* [About this task]:
No pictures, no extra lines: copy exactly from the line with "Given: Toggle list view in Employee panel" through the end of the entries.

* [Supplied records]:
((

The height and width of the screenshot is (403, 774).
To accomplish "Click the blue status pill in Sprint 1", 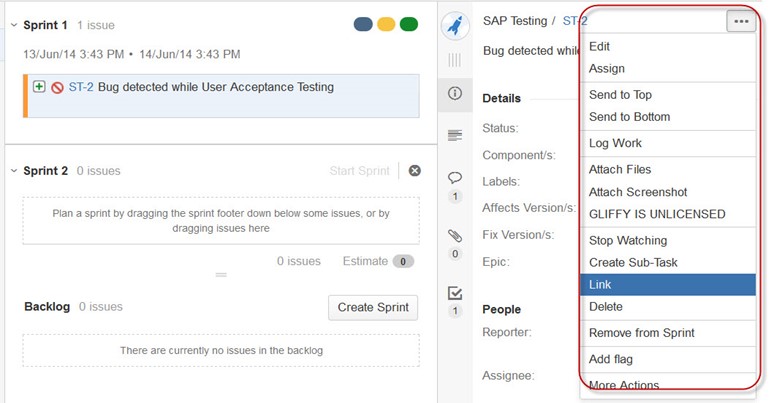I will 363,24.

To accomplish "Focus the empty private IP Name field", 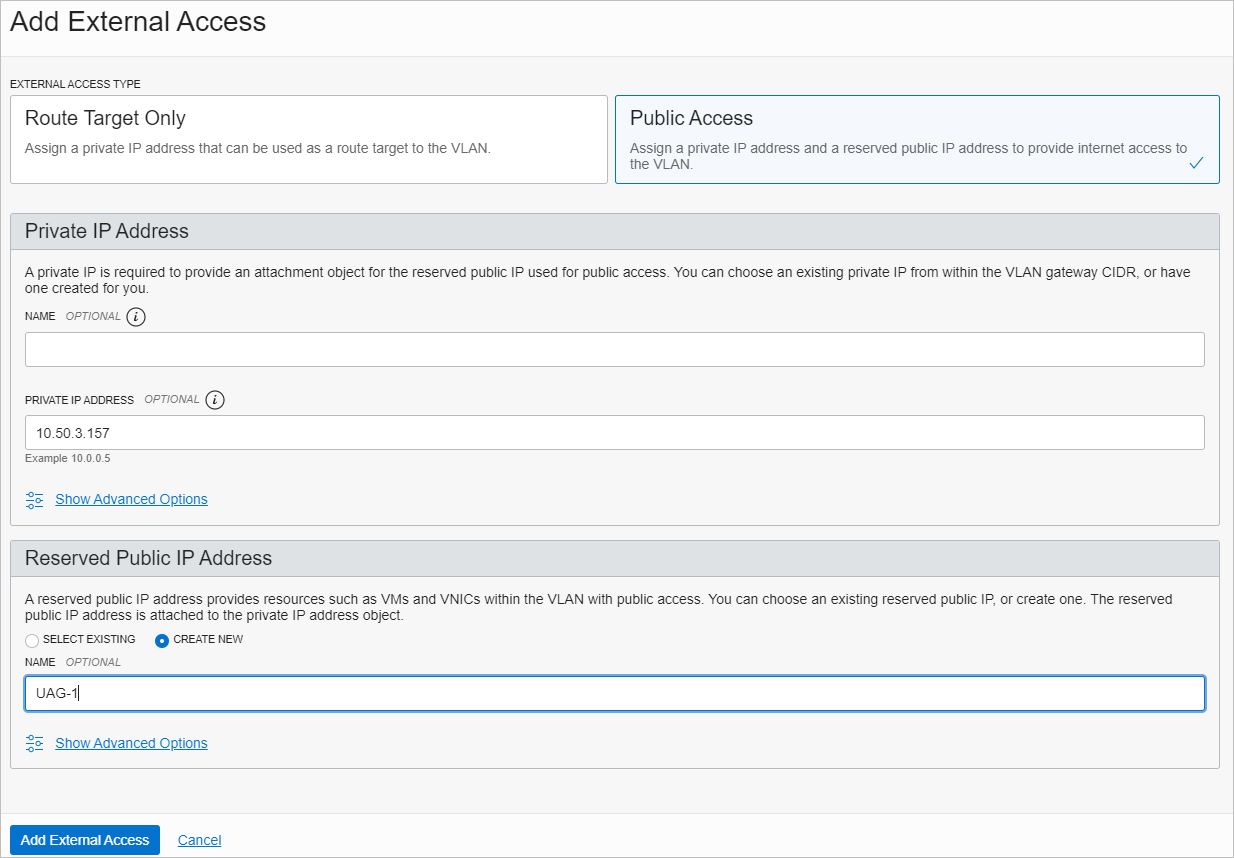I will click(x=614, y=350).
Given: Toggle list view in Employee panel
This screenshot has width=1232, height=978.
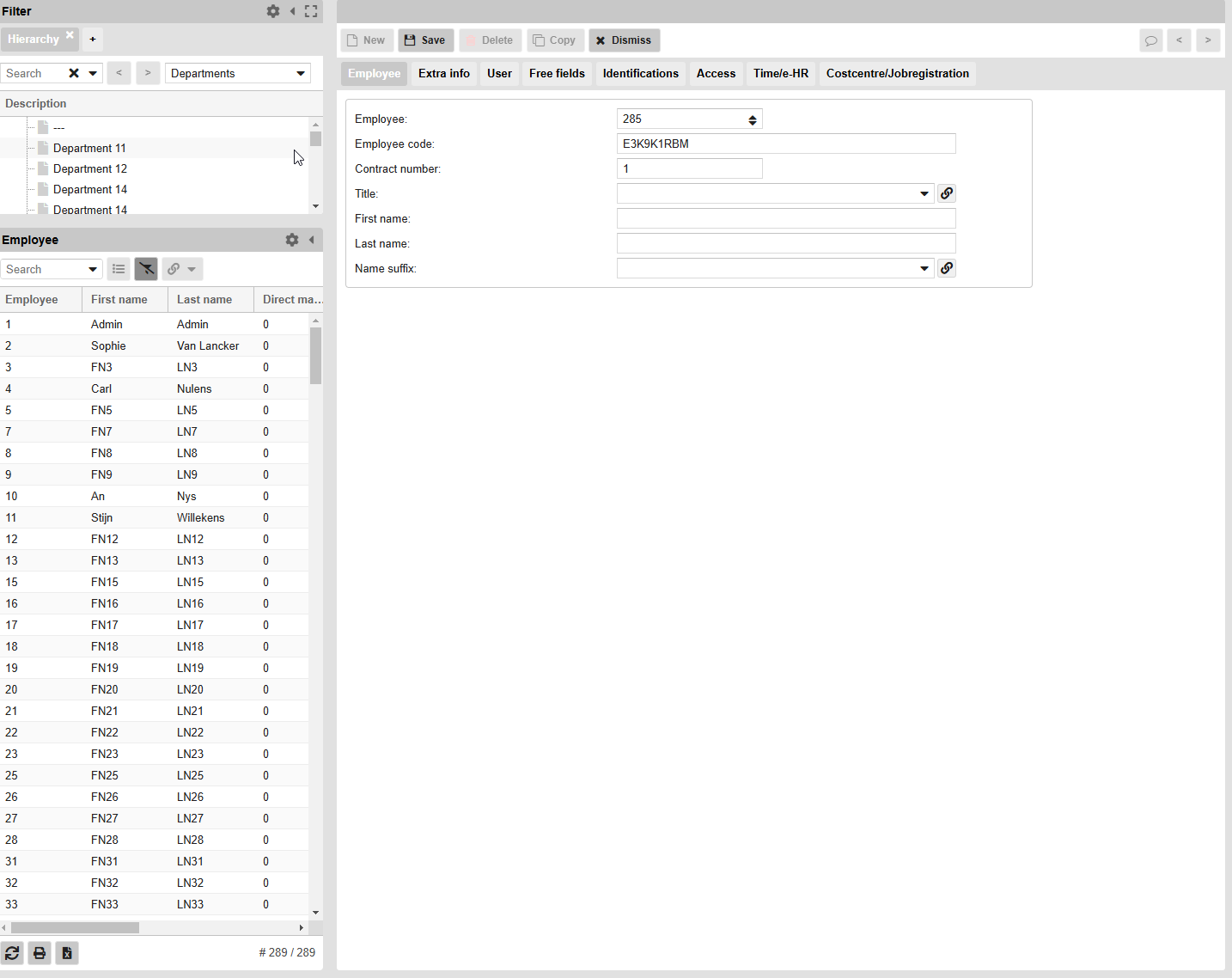Looking at the screenshot, I should click(x=119, y=269).
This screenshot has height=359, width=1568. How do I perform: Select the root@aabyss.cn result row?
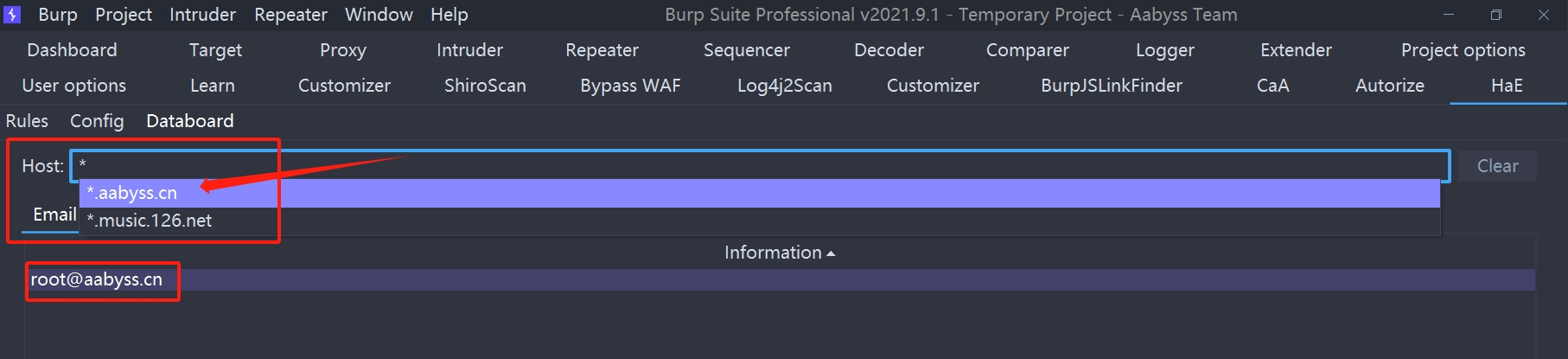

))

* [Answer space]:
Given: Toggle list view in Employee panel
This screenshot has width=1232, height=978.
Looking at the screenshot, I should click(x=119, y=269).
This screenshot has height=359, width=1568. How do I perform: Select the root@aabyss.cn result row?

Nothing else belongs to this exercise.